[Opening Exercise material section]
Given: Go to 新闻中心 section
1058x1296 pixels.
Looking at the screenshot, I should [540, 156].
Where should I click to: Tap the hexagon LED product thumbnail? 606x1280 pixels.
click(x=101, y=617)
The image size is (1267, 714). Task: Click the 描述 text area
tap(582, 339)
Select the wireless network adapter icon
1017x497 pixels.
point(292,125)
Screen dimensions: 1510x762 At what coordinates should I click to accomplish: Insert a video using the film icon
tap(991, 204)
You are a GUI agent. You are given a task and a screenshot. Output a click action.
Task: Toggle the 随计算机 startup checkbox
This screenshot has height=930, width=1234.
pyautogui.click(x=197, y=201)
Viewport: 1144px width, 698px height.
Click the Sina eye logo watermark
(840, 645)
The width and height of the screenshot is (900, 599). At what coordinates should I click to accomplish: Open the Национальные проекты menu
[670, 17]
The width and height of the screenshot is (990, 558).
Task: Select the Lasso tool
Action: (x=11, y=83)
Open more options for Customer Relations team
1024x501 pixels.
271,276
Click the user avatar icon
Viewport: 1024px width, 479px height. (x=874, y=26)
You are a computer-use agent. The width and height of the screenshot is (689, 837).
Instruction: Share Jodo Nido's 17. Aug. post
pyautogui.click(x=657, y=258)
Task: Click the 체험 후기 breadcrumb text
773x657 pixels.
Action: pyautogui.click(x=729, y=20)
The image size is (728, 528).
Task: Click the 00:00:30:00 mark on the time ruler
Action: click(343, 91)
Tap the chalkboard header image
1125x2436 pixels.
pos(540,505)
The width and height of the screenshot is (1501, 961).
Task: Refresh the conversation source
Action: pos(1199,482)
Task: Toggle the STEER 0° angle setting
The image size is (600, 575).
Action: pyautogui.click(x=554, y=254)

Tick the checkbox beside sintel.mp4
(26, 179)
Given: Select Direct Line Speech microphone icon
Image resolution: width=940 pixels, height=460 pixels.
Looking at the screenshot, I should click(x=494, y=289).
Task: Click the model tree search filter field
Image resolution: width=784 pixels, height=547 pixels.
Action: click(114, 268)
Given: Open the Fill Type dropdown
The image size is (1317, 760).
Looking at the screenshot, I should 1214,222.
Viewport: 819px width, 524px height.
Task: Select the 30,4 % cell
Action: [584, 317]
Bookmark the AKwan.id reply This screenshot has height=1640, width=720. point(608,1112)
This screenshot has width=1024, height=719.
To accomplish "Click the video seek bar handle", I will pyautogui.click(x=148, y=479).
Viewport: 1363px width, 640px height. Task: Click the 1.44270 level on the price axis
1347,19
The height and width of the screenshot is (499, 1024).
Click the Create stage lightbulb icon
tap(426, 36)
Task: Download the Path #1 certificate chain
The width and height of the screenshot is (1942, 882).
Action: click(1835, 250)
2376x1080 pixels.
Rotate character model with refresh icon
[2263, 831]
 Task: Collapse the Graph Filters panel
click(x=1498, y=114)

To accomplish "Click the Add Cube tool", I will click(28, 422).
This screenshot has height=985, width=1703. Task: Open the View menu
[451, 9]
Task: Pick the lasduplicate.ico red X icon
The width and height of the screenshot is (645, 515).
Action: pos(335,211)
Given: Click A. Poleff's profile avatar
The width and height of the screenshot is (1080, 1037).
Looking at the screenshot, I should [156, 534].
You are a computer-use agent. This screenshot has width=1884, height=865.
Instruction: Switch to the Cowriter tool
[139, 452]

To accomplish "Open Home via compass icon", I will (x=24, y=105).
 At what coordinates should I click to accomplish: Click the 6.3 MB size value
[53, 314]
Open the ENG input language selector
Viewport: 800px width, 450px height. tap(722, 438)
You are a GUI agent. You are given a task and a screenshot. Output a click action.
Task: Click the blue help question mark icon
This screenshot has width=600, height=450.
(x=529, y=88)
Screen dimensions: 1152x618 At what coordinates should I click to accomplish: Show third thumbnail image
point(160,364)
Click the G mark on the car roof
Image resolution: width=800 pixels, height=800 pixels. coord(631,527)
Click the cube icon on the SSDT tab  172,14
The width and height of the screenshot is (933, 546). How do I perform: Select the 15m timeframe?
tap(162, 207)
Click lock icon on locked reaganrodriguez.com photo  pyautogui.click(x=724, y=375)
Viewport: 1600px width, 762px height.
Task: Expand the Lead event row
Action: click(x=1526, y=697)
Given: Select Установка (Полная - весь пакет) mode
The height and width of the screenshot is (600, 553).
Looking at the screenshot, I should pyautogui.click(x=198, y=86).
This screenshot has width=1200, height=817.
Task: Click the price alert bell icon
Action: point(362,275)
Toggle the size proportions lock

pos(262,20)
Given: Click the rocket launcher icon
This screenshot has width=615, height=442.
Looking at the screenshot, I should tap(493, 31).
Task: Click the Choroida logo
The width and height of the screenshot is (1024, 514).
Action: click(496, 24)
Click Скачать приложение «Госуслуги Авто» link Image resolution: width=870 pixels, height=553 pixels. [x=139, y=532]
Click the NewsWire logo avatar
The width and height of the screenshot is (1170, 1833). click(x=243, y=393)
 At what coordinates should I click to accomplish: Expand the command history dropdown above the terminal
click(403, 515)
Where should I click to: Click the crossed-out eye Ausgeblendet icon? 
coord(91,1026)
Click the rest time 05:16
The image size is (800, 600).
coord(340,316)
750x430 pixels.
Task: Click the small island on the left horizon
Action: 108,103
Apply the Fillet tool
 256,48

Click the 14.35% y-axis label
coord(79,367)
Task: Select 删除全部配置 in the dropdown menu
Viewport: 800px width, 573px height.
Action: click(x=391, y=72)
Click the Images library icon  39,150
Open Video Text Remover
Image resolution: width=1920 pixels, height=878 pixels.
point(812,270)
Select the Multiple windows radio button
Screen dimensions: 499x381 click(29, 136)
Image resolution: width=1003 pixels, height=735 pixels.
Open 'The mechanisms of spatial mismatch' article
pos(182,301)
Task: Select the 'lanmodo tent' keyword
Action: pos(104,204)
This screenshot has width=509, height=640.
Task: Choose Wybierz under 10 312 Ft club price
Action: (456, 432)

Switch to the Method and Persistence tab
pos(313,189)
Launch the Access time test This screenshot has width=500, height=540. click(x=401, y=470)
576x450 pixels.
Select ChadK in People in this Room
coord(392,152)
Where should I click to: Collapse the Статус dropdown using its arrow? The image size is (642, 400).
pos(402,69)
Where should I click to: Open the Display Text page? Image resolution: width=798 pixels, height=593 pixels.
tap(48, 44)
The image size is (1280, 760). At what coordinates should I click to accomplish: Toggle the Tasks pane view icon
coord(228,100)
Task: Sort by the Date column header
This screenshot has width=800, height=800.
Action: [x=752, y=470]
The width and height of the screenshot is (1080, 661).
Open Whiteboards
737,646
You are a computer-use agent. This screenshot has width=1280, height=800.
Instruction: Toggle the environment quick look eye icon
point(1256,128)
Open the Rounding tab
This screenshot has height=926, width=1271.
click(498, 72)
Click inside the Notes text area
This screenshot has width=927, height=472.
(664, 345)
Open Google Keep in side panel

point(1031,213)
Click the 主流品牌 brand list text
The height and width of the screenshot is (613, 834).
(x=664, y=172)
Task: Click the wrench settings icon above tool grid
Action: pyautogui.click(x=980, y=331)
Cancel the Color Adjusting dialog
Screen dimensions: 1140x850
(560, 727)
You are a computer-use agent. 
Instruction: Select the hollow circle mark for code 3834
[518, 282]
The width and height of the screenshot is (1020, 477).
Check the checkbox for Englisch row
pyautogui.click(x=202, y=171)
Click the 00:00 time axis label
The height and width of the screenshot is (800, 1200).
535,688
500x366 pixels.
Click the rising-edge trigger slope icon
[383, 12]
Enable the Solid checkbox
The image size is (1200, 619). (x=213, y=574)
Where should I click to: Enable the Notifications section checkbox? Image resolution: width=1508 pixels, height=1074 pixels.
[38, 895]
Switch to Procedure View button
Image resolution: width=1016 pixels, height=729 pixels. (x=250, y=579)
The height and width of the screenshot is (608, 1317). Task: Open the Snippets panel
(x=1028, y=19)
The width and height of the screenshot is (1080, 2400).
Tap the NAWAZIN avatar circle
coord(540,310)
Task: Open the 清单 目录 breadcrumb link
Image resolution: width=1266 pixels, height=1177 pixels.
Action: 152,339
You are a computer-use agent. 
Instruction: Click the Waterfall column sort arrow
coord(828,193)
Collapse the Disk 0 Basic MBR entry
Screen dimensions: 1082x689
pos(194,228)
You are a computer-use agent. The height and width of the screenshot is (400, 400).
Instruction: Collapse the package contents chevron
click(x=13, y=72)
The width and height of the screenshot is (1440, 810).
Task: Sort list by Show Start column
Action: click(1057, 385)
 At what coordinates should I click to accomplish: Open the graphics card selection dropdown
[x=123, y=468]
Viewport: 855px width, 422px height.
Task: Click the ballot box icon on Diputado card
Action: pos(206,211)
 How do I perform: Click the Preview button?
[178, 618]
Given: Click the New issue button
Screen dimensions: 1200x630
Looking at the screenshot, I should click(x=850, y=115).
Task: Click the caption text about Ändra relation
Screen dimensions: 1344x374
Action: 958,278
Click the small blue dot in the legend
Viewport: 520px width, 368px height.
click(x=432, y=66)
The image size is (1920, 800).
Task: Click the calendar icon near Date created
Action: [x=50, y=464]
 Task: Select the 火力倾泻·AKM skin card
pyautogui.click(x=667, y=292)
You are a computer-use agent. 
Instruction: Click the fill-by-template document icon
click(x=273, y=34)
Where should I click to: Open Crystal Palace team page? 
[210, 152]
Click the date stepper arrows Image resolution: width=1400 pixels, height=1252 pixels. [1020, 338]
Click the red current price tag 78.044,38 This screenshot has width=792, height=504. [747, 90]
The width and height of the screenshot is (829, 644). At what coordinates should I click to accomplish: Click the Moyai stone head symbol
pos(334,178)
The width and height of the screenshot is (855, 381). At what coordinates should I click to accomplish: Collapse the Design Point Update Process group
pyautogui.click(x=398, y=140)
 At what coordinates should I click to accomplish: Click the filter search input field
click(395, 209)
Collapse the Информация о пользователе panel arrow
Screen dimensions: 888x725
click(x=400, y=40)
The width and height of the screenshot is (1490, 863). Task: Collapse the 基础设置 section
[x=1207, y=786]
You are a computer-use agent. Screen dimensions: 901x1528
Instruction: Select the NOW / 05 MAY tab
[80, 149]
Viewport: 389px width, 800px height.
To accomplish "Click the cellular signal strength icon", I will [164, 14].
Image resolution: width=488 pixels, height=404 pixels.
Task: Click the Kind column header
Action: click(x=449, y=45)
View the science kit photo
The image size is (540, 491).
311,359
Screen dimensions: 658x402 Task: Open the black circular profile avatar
[Closing Exercise material section]
Exercise aim:
Your answer must consist solely of the lines above between the line holding "This screenshot has width=600, height=450." and the line holding "Task: Click the Choroida logo", inclusive, copied exactly.

Written answer:
This screenshot has width=600, height=450.
(x=529, y=88)
Screen dimensions: 1152x618 At what coordinates should I click to accomplish: Show third thumbnail image
point(160,364)
Click the G mark on the car roof
Image resolution: width=800 pixels, height=800 pixels. coord(631,527)
Click the cube icon on the SSDT tab  172,14
The width and height of the screenshot is (933, 546). How do I perform: Select the 15m timeframe?
tap(162, 207)
Click lock icon on locked reaganrodriguez.com photo  pyautogui.click(x=724, y=375)
Viewport: 1600px width, 762px height.
Task: Expand the Lead event row
Action: click(x=1526, y=697)
Given: Select Установка (Полная - весь пакет) mode
The height and width of the screenshot is (600, 553).
Looking at the screenshot, I should pyautogui.click(x=198, y=86).
This screenshot has width=1200, height=817.
Task: Click the price alert bell icon
Action: point(362,275)
Toggle the size proportions lock

pos(262,20)
Given: Click the rocket launcher icon
This screenshot has width=615, height=442.
Looking at the screenshot, I should tap(493, 31).
Task: Click the Choroida logo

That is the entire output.